Sometimes I think I would rather not know what was going on at my house if I am away and can do nothing about it at the time.
We have 2 types of NBN. Tagged accounts can only use iPrimus supplied modem while Mapped can use BYO. However, such type can’t be determined unless the NBN account is active.
Regarding VoIP, no need for configuration. We provide the basic service of simply plugging the handset to the modem to get dial tone.
This is the first I have heard of ‘tagged’ and ‘mapped’ accounts but I am apparently not the first to ask per this short whirlpool thread.
Researching mapping and tagging I found this NBN document. My head is exploding. See 3.1.2 and A.5.2 for a warmup!
Excuse me while I clean up the mess my head made. . .
Does the problem go away if you have FTTP or does it just change the nature of the problem?
IE you are still stuck with your ISP provided choice of router.
Not that any of us could ever need the speed of a direct fibre service?

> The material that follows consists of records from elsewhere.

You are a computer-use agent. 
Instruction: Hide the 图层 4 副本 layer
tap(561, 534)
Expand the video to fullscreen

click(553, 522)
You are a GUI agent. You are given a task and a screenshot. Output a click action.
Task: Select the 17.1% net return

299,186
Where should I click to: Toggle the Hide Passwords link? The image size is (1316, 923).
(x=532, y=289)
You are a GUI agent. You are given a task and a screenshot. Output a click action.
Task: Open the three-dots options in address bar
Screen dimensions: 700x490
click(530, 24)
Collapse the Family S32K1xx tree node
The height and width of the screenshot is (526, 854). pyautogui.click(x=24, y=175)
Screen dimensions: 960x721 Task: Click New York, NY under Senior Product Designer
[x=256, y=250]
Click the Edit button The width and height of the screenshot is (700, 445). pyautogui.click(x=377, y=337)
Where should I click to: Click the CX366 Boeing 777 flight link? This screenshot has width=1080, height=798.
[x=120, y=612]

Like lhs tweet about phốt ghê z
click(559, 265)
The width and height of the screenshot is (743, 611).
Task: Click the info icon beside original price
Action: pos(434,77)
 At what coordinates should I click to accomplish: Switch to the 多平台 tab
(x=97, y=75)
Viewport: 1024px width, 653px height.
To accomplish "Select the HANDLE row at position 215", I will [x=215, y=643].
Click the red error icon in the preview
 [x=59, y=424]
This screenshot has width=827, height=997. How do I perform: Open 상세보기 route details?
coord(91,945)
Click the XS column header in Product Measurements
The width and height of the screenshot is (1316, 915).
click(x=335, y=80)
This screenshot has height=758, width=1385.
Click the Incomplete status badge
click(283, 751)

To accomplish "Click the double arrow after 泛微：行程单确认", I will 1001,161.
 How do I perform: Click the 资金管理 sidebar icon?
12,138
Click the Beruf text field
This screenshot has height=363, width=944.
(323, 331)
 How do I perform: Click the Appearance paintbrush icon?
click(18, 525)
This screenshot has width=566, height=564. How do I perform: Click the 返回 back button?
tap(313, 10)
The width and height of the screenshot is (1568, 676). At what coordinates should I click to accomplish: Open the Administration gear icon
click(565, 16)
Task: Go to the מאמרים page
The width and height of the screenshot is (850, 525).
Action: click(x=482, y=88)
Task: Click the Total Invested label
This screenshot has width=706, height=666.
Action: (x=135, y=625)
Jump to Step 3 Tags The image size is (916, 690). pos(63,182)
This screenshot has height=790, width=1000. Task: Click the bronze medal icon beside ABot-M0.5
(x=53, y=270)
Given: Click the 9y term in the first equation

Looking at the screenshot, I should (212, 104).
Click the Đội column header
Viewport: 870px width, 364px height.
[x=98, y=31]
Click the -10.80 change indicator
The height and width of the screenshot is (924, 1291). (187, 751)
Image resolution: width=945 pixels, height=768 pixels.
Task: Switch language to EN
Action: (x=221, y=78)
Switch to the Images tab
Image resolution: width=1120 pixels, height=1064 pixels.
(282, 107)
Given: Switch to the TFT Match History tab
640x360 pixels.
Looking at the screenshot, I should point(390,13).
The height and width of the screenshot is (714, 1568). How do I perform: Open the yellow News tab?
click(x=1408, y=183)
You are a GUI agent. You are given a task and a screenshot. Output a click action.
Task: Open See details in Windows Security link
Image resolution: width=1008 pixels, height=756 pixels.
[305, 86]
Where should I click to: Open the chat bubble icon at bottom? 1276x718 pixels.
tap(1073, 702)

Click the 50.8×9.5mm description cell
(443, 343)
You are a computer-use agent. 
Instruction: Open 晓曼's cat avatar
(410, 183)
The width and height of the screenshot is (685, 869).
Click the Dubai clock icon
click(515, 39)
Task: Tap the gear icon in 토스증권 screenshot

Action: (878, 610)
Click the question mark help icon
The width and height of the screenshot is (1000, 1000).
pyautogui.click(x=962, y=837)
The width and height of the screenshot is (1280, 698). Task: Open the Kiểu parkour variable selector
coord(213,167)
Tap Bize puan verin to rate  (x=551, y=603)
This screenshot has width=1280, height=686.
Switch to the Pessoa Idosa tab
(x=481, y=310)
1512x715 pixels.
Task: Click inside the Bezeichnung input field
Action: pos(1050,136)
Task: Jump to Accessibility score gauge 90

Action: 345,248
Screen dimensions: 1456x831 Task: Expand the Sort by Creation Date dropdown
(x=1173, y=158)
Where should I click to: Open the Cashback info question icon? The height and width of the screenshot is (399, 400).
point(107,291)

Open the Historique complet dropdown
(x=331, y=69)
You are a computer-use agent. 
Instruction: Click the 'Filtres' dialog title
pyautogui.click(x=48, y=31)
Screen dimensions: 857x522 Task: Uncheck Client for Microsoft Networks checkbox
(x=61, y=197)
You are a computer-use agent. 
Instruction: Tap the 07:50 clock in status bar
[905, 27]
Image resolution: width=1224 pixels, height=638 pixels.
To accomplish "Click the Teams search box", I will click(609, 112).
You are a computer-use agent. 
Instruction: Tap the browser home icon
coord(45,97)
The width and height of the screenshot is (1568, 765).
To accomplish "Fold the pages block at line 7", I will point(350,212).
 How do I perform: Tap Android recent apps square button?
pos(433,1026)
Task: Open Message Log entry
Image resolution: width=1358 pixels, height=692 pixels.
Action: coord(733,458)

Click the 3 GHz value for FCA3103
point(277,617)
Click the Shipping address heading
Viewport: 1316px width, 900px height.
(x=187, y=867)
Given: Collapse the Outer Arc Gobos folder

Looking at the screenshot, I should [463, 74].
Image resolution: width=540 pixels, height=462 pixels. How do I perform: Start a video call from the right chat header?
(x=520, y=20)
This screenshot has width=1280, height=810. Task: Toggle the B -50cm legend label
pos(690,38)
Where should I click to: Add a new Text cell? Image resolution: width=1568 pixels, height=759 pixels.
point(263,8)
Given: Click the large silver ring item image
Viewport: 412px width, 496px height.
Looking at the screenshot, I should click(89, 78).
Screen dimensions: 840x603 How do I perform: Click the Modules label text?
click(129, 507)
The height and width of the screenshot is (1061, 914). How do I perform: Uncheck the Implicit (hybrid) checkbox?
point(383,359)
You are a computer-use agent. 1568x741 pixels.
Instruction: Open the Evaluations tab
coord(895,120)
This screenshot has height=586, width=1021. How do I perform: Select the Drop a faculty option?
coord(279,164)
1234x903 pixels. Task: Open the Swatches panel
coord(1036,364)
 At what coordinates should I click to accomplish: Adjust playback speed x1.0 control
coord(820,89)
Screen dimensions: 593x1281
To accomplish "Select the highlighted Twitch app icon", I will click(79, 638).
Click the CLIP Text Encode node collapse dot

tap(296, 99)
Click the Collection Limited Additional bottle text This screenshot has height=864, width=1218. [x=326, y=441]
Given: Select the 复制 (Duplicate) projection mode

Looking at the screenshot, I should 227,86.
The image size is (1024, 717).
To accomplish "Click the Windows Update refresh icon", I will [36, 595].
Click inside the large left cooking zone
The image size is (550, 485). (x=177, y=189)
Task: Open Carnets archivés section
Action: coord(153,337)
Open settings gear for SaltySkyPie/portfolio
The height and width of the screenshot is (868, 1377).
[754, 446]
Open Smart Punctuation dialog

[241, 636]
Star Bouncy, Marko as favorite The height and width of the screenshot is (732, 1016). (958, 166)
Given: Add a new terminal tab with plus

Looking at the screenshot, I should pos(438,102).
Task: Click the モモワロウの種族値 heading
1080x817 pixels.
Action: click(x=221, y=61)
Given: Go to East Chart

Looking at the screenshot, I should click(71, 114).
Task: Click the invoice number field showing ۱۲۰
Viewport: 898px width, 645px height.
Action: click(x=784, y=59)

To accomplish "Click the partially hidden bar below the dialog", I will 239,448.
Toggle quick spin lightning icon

A.5.2 states FTTP supports each form of mapped as well as tagged service, so that implies it goes back to the RSP, although FTTP also has a UNI-V service option. This looks like a decent explanation.
I’m with MyNetFone (MNF) on an HFC connection. MNF supply a preconfigured Huawei router which I didn’t want to use because (1) I have a better Asus router (2) using two routers in series makes networking harder and more prone to issues and (3) security concerns with Huawei.
MNF said they do not support modems they don’t supply, but they provided my login credentials. Together with other support info I found on the web relating to a different service provider, that was enough for me to configure my router correctly.
The Huawei is back in its original box gathering dust in the garage.